To appreciate history, one must not just expose truths but also uncover historical untruths. That's especially important to remember when studying 1950s West Germany, which is often perceived as being enthusiastically receptive to Nazi hunters such as Simon Wiesenthal and Fritz Bauer, the latter of whom is the subject of a new German-language film by writer-director Lars Kraume. But instead of being vigorously supported in his attempt to bring Holocaust architect Adolf Eichmann to justice in the late 1950s, Bauer (the attorney general of the German state of Hesse) was blocked not just by those in his own government but by the likes of the CIA, which saw no Cold War benefit to helping with the Eichmann investigation.
The People vs. Fritz Bauer tackles some of these topics, often in a slightly jumbled way, but is more intent on profiling Bauer himself, who is powerfully portrayed by Burghart Klaussner (The White Ribbon). We witness not just his professional struggles but his personal ones too.
"Your righteous anger: That's good. It keeps you strong," his boss tells him.
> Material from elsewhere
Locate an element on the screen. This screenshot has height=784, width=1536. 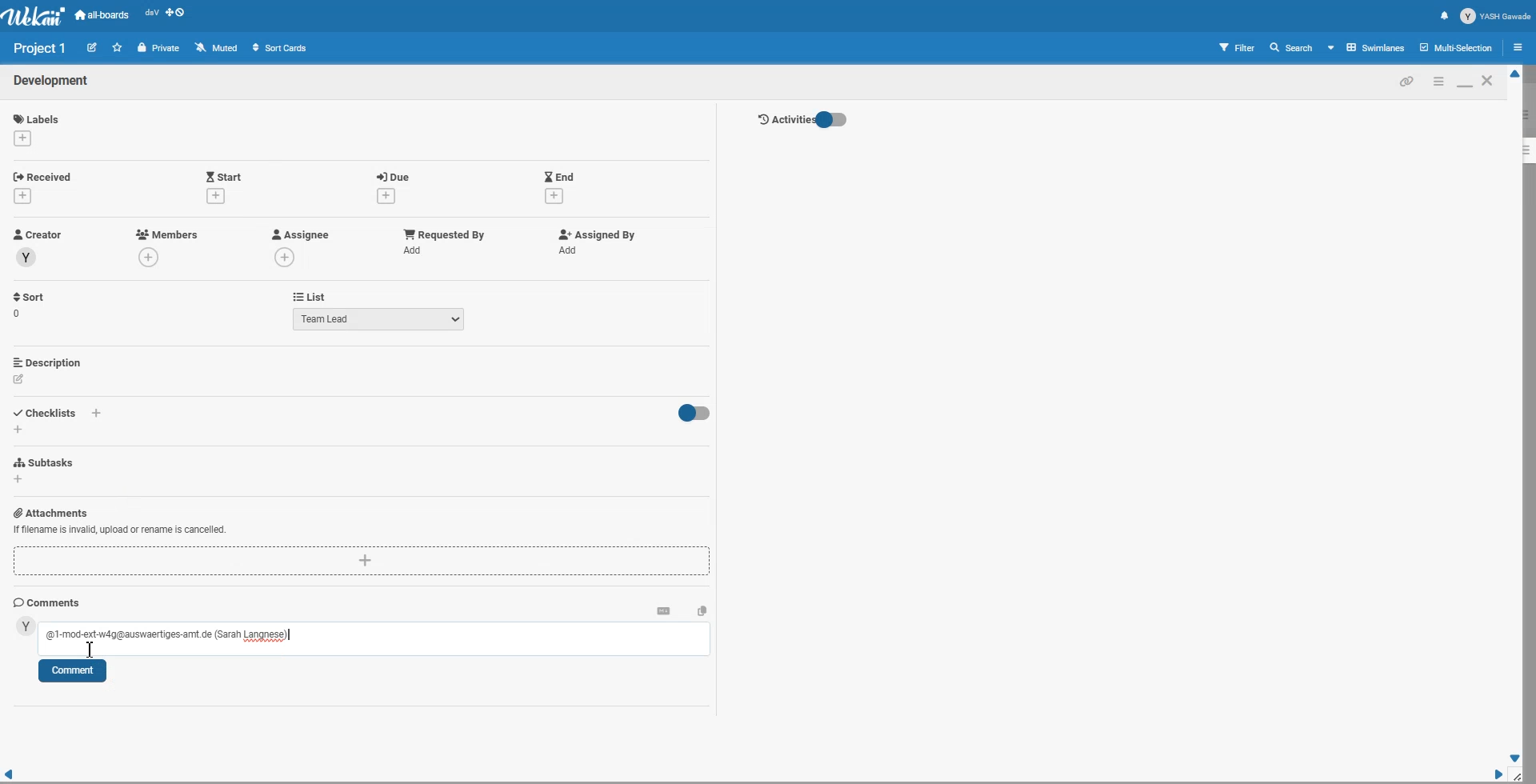
Add Due date is located at coordinates (395, 174).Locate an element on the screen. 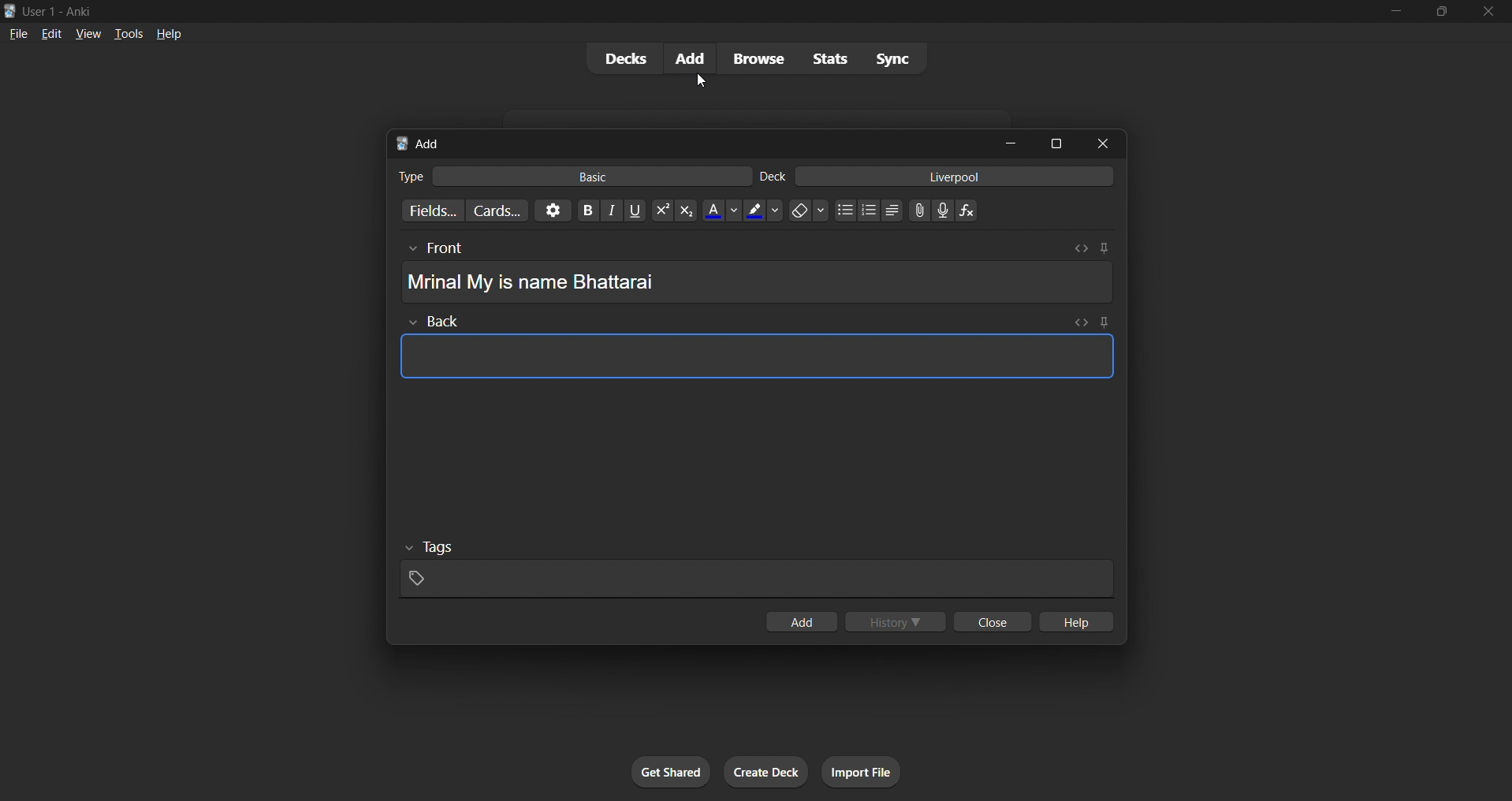 This screenshot has width=1512, height=801. customize card templates is located at coordinates (498, 211).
"No," Bauer responds. "I'm angry and powerless, and it makes me old. ... After '45, I really thought we'd conquered evil. I thought we'd be able to build a new society: free, just, fraternal. But people aren't interested in visions. They just want a nice little house and a nice little car."
Despite his bitterness, Bauer soldiers on and sticks to his principles, which, for a gay Jew in West Germany in the 1950s, was extremely difficult. His only confidante and real friend is a fellow gay state attorney, Karl Angermann. It's a nice touch to show Angermann's support for Bauer and his passion for human rights – gay rights included – but there are two major problems with this approach: Ronald Zehrfeld, who portrays Angermann, is, at best, merely competent, and, even worse, his character is invented. Admittedly, this is narrative fiction and not a documentary, but because the film's strength lies in telling a true story that needed to be told, the introduction of an entirely fictional element reeks of contrivance and saps the movie's relevance.
The film is strongest when it isolates Klaussner, allowing him to bring to life the frustrations, passions and weaknesses of a man whose role in history has been largely ignored. And despite failing to fully attain the emotional power he had almost certainly wanted for his movie, Kraume does partially succeed in explaining the ethical uncertainties Bauer faces. No actual trial takes place in the oddly titled film, but, nevertheless, Bauer must confront the idea that he needs to break German law to help the German people make peace with their past.
"If we want to do something for our country," Bauer tells Angermann, "we'll have to betray it."
That betrayal is now recognized as the highest form of patriotism, as it led to just punishment for a man whose only remorse lay in his disappointment that he was unable to kill all 10 million European Jews.